Ao enunciar que, “por terem deixado de existir” as referidas circunstâncias, o nacional “não [pode] continuar a recusar valer‑se da proteção do país de que tem a nacionalidade”, tal disposição estabelece, pelo seu próprio teor, um nexo de causalidade entre a alteração das circunstâncias e a impossibilidade de o interessado insistir na sua recusa e, consequentemente, de conservar o seu estatuto de refugiado, pois deixou de ser fundado o seu receio originário de ser perseguido.

Na medida em que dispõe que o nacional “não [pode] continuar a recusar” valer‑se da proteção do seu país de origem, este artigo implica que a “proteção” em causa é a mesma que a até então em falta, isto é, a proteção contra os atos de perseguição previstos pela diretiva.

Assim sendo, as circunstâncias que demonstram a incapacidade ou, inversamente, a capacidade de o país de origem assegurar uma proteção contra os atos de perseguição constituem um elemento decisivo da apreciação que conduz à concessão ou, se for caso disso, de modo simétrico, à cessação do estatuto de refugiado.

Por conseguinte, o estatuto de refugiado cessa a partir do momento em que se verifica que o nacional em questão já não está exposto, no seu país de origem, a circunstâncias que demonstrem a incapacidade do referido país de lhe assegurar uma proteção contra atos de perseguição de que possa ser pessoalmente vítima em virtude de um dos cinco motivos enumerados no artigo 2.o, alínea c), da diretiva.
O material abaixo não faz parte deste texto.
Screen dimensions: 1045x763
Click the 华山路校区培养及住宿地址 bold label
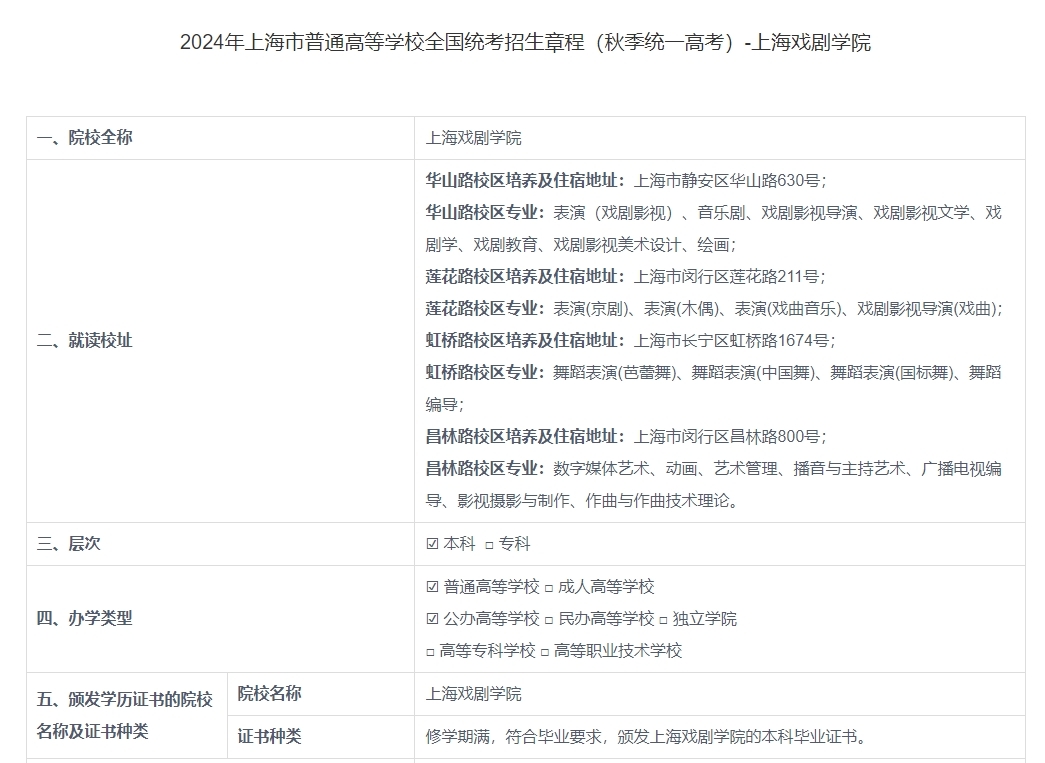point(525,181)
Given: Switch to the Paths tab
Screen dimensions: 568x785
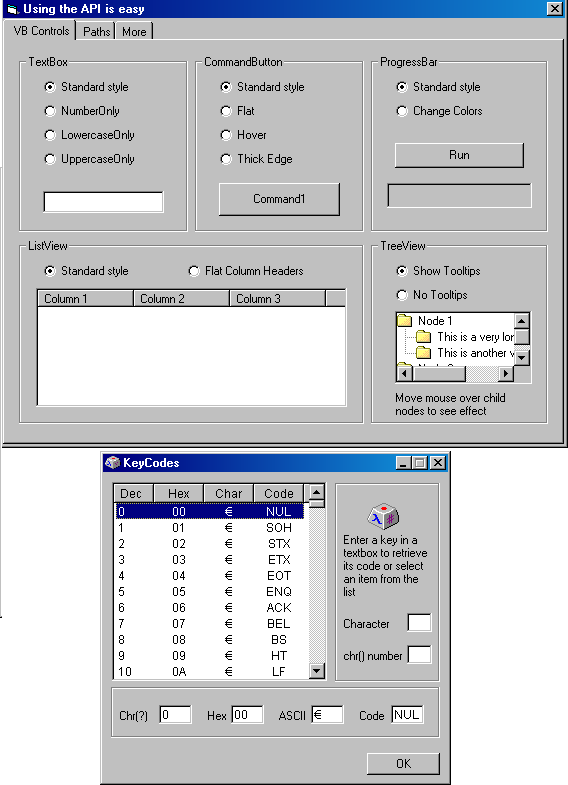Looking at the screenshot, I should (96, 32).
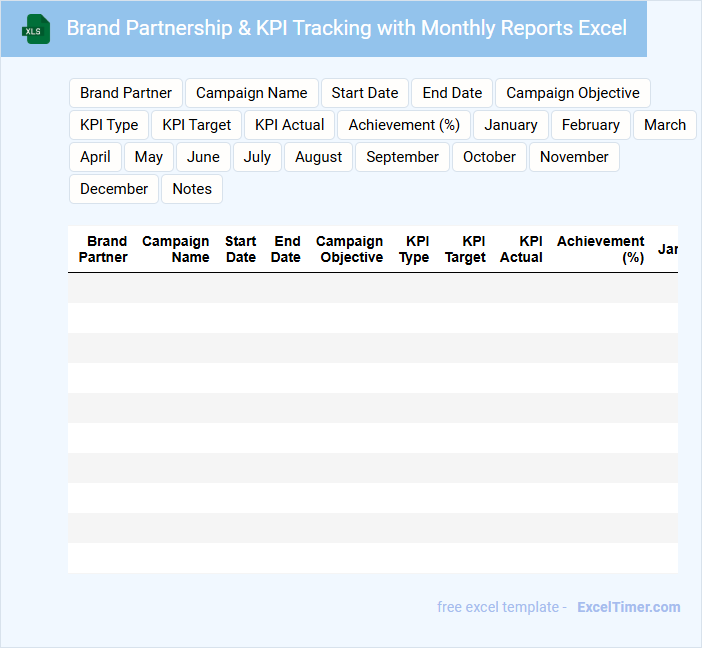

Assim, tal cessação implica que a alteração de circunstâncias tenha eliminado as causas que conduziram ao reconhecimento do estatuto de refugiado.

Para chegar à conclusão de que já não é fundado o receio do refugiado de ser perseguido, as autoridades competentes, à luz do artigo 7.o, n.o 2, da diretiva, devem verificar, tendo em conta a situação individual do refugiado, que o agente ou os agentes de proteção do país terceiro em causa tomaram medidas razoáveis para impedir a perseguição e que, consequentemente, dispõem, nomeadamente, de um sistema jurídico eficaz para detetar, acionar judicialmente e punir os atos que constituem perseguição e que o nacional em questão, em caso de cessação do seu estatuto de refugiado, terá acesso a tal proteção» ( 52 ).

91.

Daqui decorre que a natureza do inquérito da proteção é essencialmente idêntica em ambos os casos ( 53 ). O estatuto de refugiado será concedido sempre que não haja proteção e, por conseguinte, a necessidade de beneficiar do estatuto de refugiado cessará quando as circunstâncias no país de que tem a nacionalidade tiverem sido alteradas de forma permanente ( 54 ), ao ponto de os níveis adequados de proteção estarem agora disponíveis no país de que o requerente é nacional, sendo que este tem acesso a tal proteção.

VII. Conclusão

92.

Por conseguinte, proponho que as questões submetidas pelo Upper Tribunal (Immigration and Asylum Chamber) London (United Kingdom) [Tribunal Superior (Secção da Imigração e do Asilo), Londres, Reino Unido] sejam respondidas da seguinte forma:

O conceito de «proteção» do «país de que tem a nacionalidade», constante dos artigos 2.o, alínea c) e 11.o, n.o 1, alínea e), da Diretiva 2004/83/CE do Conselho, de 29 de abril de 2004, que estabelece normas mínimas relativas às condições a preencher por nacionais de países terceiros ou apátridas para poderem beneficiar do estatuto de refugiado ou de pessoa que, por outros motivos, necessite de proteção internacional, bem como relativas ao respetivo estatuto, e relativas ao conteúdo da proteção concedida, refere‑se, em primeiro lugar, à proteção estatal por parte do país de que o requerente é nacional. No entanto, está necessariamente implícito, nas disposições do artigo 7.o, n.os 1, alínea b), e 2, da Diretiva 2004/83, que, em certos casos, outros agentes que não o Estado, tais como partidos ou organizações, podem fornecer proteção considerada equivalente à proteção do Estado, em substituição deste, desde que tais agentes não estatais controlem a totalidade ou uma parcela significativa de um Estado e procurem igualmente replicar as funções estatais tradicionais, ao fornecer ou apoiar um sistema jurídico e policial funcional baseado no Estado de direito. O mero apoio financeiro e/ou material fornecido por agentes não estatais é inferior ao limiar de proteção previsto no artigo 7.o da Diretiva 2004/83.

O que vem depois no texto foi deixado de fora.